Medical Airmen return from humanitarian mission in Guatemala

  • Published
  • By Tech. Sgt. Jason Schaap
  • 931st ARG Public Affairs
It didn't take long for Staff Sgt. Crystal Herrington to realize she was in for a long two weeks.

Sergeant Herrington, who returned last week from a 15-day humanitarian mission in rural Guatemala, had a window near her in an old school room that was her Guatemalan dental office. In between pulling rotted teeth from children as young as 4 years old, she could see the crowd outside.

"It just goes and goes," Sergeant Herrington said, describing the massive line of people she saw every day. "It was never ending."

When the 15 days was over, the 35-member medical team she supported had treated more than 8,000 Guatemalans. The dental portion of the team pulled more than 700 teeth.

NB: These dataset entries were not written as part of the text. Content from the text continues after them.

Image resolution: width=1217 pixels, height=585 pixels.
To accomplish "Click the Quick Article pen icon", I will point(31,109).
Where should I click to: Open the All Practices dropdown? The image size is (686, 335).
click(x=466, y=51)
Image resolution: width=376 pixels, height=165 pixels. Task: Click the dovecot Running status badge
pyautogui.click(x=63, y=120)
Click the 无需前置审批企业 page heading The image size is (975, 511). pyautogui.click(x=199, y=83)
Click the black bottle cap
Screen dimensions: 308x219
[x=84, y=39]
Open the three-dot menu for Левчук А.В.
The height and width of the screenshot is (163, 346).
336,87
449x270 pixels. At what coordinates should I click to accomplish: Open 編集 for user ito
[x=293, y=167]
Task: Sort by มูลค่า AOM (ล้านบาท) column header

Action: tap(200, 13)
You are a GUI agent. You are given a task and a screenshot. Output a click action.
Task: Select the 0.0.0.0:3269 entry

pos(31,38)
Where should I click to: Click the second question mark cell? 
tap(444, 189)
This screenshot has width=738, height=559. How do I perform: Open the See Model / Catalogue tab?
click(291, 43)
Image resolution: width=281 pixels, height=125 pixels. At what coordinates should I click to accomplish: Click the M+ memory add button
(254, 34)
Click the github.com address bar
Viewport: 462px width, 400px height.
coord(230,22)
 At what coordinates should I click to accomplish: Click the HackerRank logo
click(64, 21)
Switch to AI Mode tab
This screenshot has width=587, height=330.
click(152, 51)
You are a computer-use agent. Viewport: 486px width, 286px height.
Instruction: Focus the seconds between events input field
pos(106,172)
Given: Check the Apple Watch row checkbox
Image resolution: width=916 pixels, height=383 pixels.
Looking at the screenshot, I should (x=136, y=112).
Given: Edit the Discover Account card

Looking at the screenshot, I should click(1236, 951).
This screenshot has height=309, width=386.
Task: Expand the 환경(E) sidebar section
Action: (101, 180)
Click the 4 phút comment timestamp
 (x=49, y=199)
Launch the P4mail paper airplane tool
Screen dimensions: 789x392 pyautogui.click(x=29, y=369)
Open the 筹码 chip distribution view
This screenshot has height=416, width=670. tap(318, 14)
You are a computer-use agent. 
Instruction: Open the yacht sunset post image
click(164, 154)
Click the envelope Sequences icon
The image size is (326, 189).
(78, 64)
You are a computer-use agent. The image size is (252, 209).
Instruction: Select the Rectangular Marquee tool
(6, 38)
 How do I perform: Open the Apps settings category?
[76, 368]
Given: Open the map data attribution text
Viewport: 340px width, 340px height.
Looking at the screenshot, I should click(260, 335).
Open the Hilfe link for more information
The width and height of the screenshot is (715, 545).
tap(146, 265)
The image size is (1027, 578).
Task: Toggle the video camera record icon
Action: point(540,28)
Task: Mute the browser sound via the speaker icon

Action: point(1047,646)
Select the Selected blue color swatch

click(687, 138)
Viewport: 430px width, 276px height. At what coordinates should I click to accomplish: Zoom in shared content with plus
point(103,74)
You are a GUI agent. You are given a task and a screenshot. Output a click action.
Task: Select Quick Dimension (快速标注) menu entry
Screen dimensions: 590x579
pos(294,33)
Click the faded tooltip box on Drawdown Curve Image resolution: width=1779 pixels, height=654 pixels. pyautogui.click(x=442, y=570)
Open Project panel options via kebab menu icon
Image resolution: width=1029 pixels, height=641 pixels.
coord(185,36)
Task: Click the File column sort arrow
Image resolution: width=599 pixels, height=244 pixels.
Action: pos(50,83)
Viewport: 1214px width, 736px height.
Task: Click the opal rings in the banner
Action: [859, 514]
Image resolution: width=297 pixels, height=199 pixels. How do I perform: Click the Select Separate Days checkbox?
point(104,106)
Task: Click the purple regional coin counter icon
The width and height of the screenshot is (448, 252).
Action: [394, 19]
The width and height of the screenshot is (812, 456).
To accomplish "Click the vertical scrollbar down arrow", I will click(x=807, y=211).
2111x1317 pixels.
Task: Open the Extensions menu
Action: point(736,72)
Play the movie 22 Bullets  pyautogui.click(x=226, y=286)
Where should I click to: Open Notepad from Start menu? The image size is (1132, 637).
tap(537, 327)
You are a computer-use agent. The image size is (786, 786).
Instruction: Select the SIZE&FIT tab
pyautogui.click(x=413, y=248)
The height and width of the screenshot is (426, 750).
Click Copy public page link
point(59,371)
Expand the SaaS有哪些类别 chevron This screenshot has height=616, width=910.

"We were just rocking," Senior Master Sgt. Edward Espinoza said, referring to the speedy rate he watched people move through the makeshift clinics. Sergeant Espinoza served as an interpreter during the mission and like Sergeant Herrington, was one of six 931st Aerospace Medicine Flight members sent to Guatemala as part of a medical readiness training exercise, or MEDRETE.

The MEDRETE is an important component of New Horizons, a series of joint and combined humanitarian assistance exercises U.S. Southern Command conducts in Latin American and Caribbean nations annually. They generally take place in rural, underprivileged areas and provide much needed services while giving deployed U.S. military forces invaluable training.

Sergeant Espinoza's first experience with a New Horizons mission was "awesome...yet sad." He spent much of his time translating for the dental portion of the team and was shocked by how many young children needed "black, rotted" teeth pulled.

It was the preceding pain from a needle, filled with anesthetic, and poked into the roof of their mouths that shocked the children, Sergeant Herrington said, "especially if they were really small."

"They scream loud," she said. "The crying is the hardest."

Some of the little patients tried to grab the needle from her. Some closed their mouths down on the needle. Fortunately, a dentist from Guatemala's military was on hand to help.

"He would take them if they were kicking and screaming," Sergeant Herrington said. "He was used to it."

Staff Sgt. Loni Geihsler provided administrative support during the mission. The constant flow of people was "overwhelming," she said, but "not in a bad way." Her 931st coworkers and the Airmen they worked with from Travis AFB, Calif., expected to be busy.

What Sergeant Geihsler was not expecting was the true extent of poverty the people lived in. The roads that led to the towns where they set up clinics were engrossed in trash.

"You can't explain it to somebody," she said. "You have to see it yourself."

The hotel team members lodged in was high quality by the local standards, Sergeant Herrington said. But the dirty blankets they slept with and the filth that surrounded them was closer to military field conditions.

"I took cold showers for two weeks," she said.

And still, it didn't take long for her to look past the screaming children, the unwashed linen and endless lines of deprivation. Would she do it again? She countered without hesitation: "Oh yeah I would."